Ian Gregory
Ian Gregory is Distinguished Professor of Digital Humanities at Lancaster University. His main research interests are in how geospatial technologies can be used to better understand the humanities. He has written seven books, most recently Deep Mapping the Literary Lake District (with Joanna Taylor), and edited two collections. He has also published around 100 other articles, chapters and papers. He has been involved in around 25 funded projects including "Understanding space and time in narratives through qualitative representation, reasoning and visualisation" funded the the UK Economic & Social Research Council and the US National Science Foundation.
Session
There is a tendency in the spatial humanities to focus more on the modern era where sources, both textual and cartographic, are comparatively rich. Recent studies, such as the Map of Early Modern London project (https://mapoflondon.uvic.ca/), and Pelagios project (https://pelagios.org/), also show the potential for spatial humanities techniques in the Early Modern and Classical periods respectively. However, as yet, comparatively few similar studies have focused on the medieval period. Reasons for this might in part be due to the unevenness of textual sources from the Middle Ages, and also their variety and heterogeneity. This paper aims to address this by exploring the potential of using natural language processing (NLP) techniques to explore an English medieval corpus.
The paper starts by describing the creation of a suitable corpus for analysis. This consists of a collection of digitised state and administrative records in the form of Calendars of Charter and Patent Rolls, originally printed in the 19th century but now accessible digitally via British History Online. Under the Plantagenet kings of England (12th-15th centuries CE), these records were the main written instruments through which the royal administration and its officials ruled the realm. They provide documentation on legal and bureaucratic decisions concerning a wide range of governance issues, including information on property, people and places. Thanks to a grant from the Joy Welch Fund, the authors have been engaged with using the Calendars as a basis for an exploratory study to ‘excavate’ hidden geographies of the Plantagenet realm, and in particular to determine (1) what places were of interest to English government in the 13th and 14th centuries, and (2) what do contemporaries have to say about these places in the Calendars?
To answer these questions we begin with a multi-pronged approach to simplifying the textual sources for machine processing. As with many NLP pipelines, we began by downloading and converting the corpus data to use consistent UTF-8 formatting and a simple XML schema in order to represent the document structure. Inspired by existing approaches applied for modern texts by the Spatial Narratives project (https://spacetimenarratives.github.io/), we adapted a pipeline of NLP tools to lemmatise the input (match terms to their dictionary headwords), part-of-speech tag (assign major word classes such as noun, verb, adjective and adverb), and semantically tag the text with semantic fields from the PyMUSAS system (https://pypi.org/project/pymusas/) to group words and phrases together into major topic areas. We also cross referenced locations in the text using the Survey of English Place Names (https://epns.nottingham.ac.uk) combining the modern and historic geographic names to create a geographic lemma.

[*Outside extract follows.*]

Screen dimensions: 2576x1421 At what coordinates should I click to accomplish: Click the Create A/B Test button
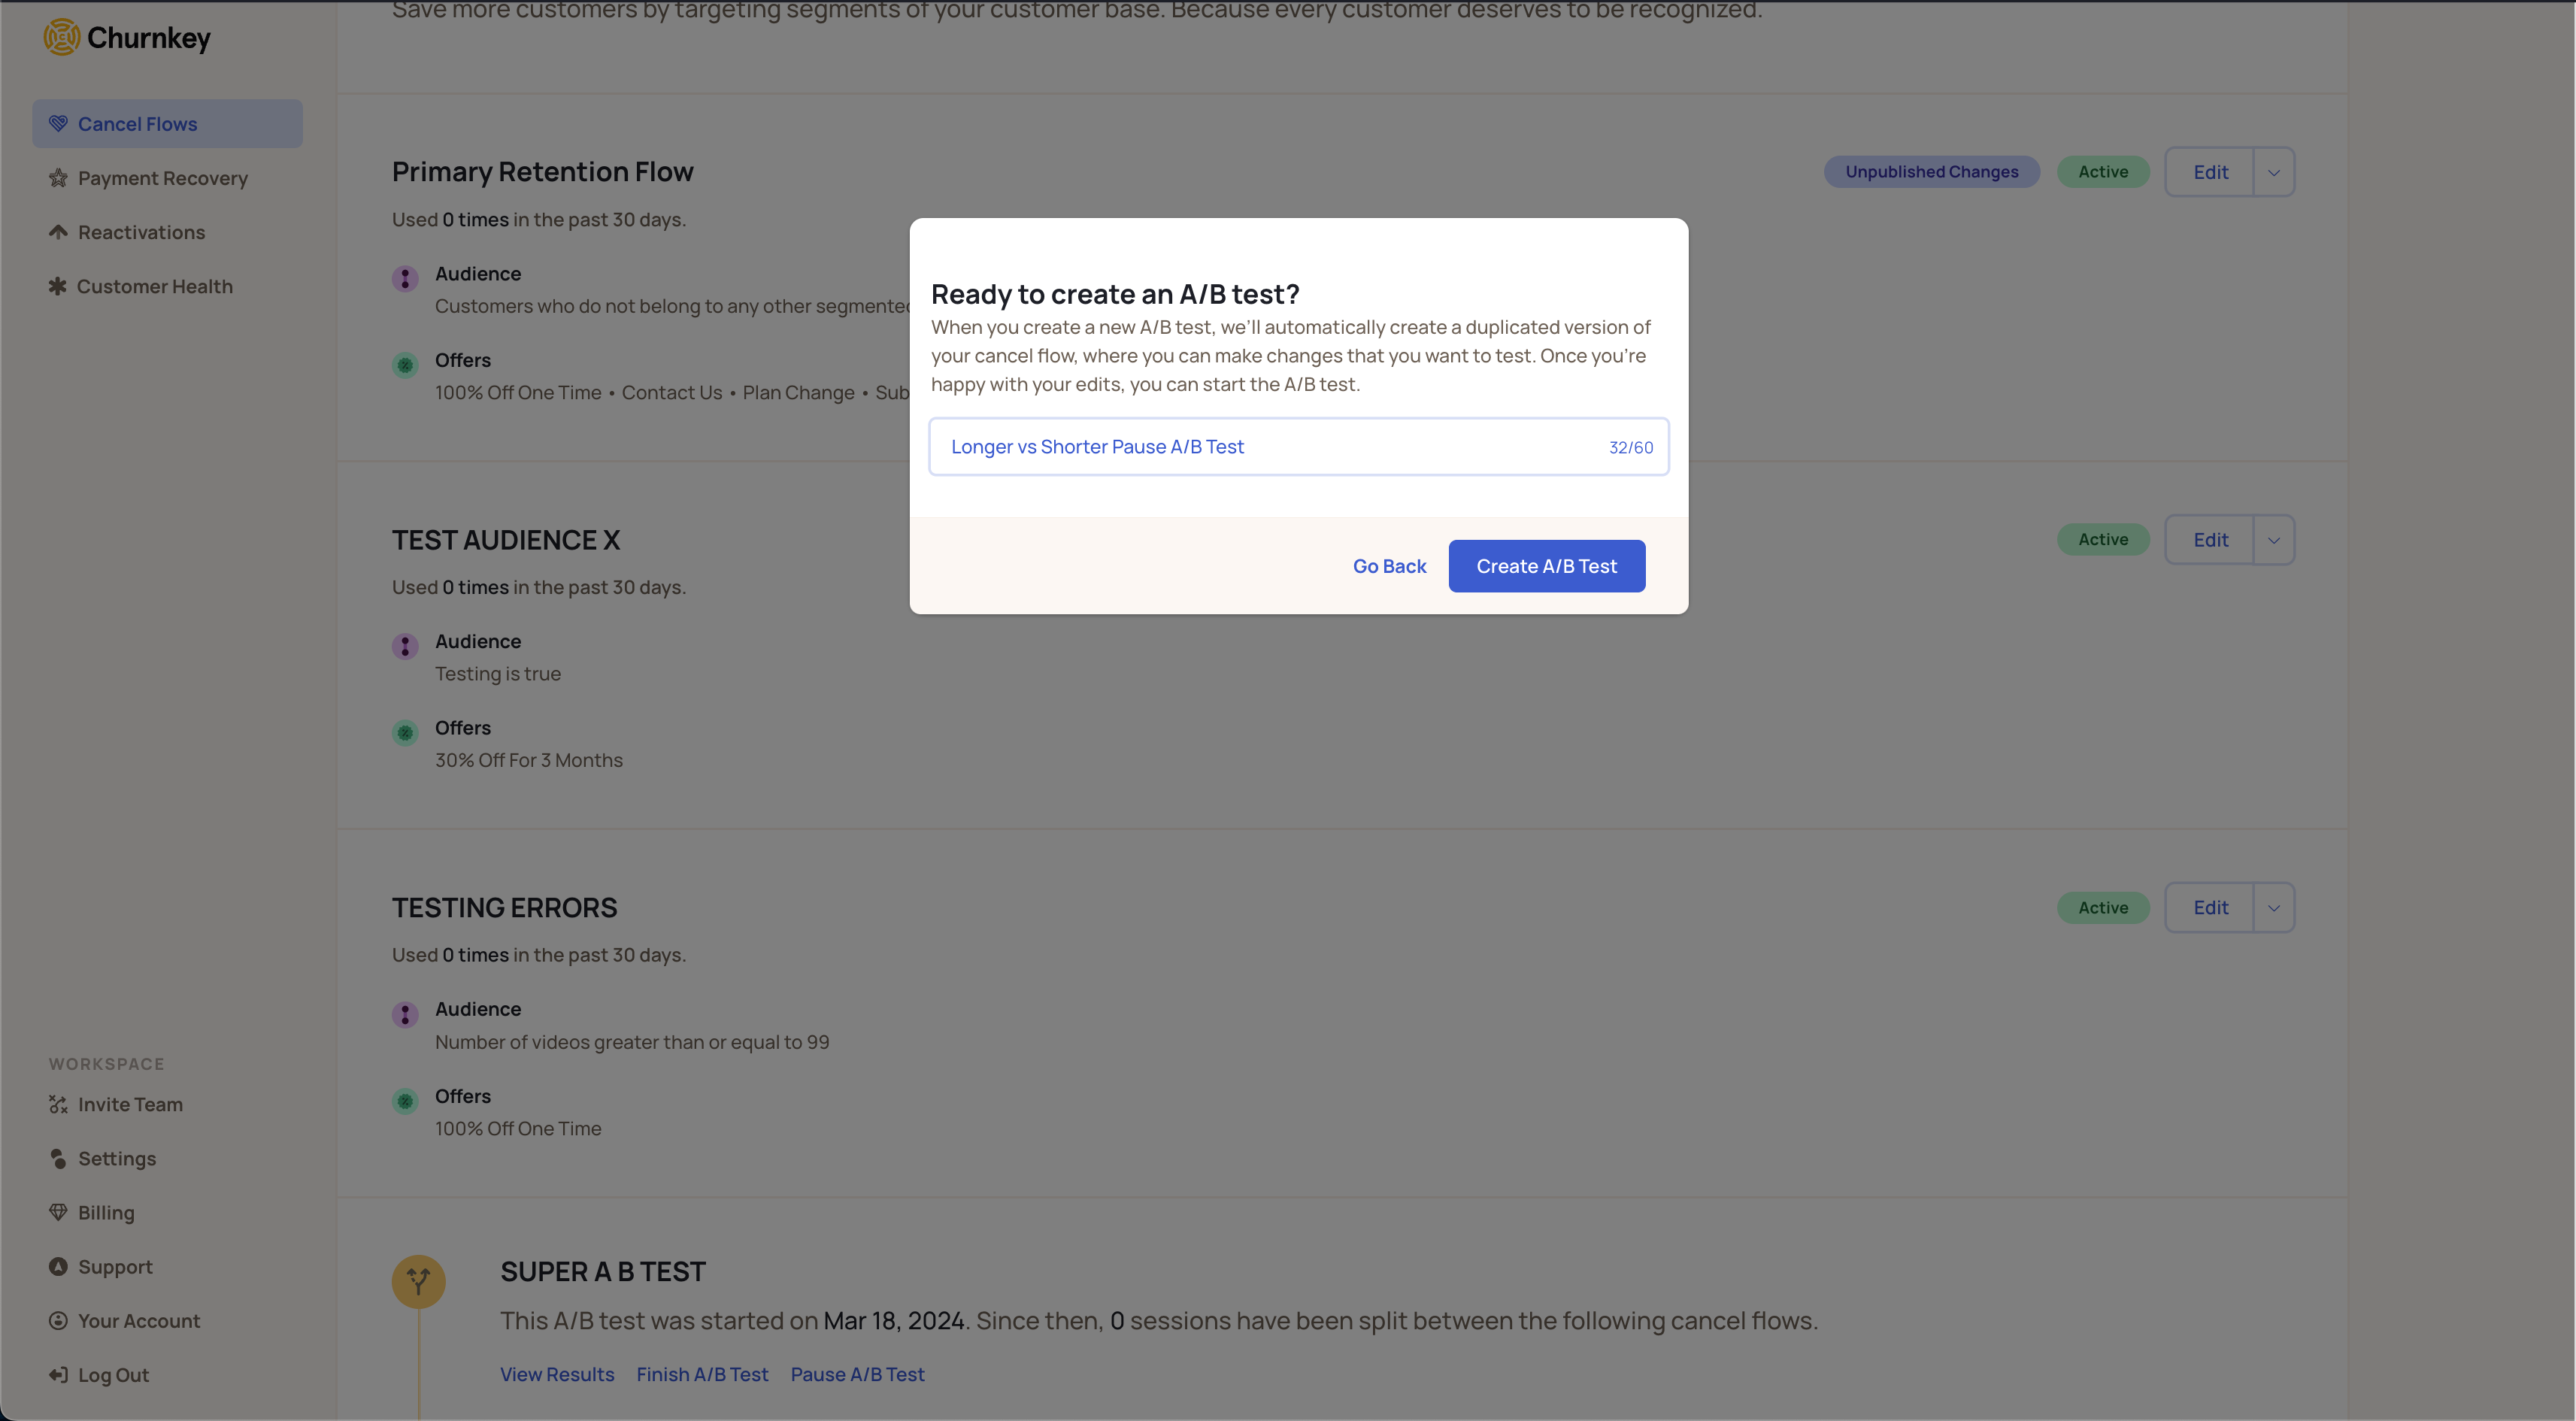[x=1546, y=566]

The resulting network of text, associated annotations and alternate forms was stored in a graph database (Neo4J) for subsequent explorative analysis via collocation and other relationships. This enables us to take a very source-led approach to understanding the corpora and the geographies that they contain as well as helping to support more hypothesis-driven approaches. Taking one example, that of medieval town formation, searching in the graph-space starting from a list of manually selected seed terms relevant to town formation enabled us to refer to the locations in any of their forms. In Figure 1 we present a fragment of the much larger graph showing a subset of the full annotations available within our data as the density of data even in a relatively small corpus precludes representing the entire graph.
Figure 1: A subgraph of a larger corpus-graph demonstrating the associated tags and their relations.
Using these techniques we can extract paths through the data connecting individual concepts, places, people, or other entities along either corpus tokens (the source texts) or conceptual relationships (links between times, places, normal forms and others). The next stage of work is to define graphlet or fragment templates and evaluate their relative accuracy for extracting the information. This paper reports on these findings and their significance, as well as the next steps for visualisations of social networks of the Plantagenet realm, as we seek to understand and demonstrate the potential digital tools have for exploring how geographically dispersed people and places across medieval Britain and Ireland were governed through spatial connections that linked them to the centralised rule of the monarch. In so doing we will also present a paper that illustrates the potential for spatial humanities approaches in helping to understand medieval geographies.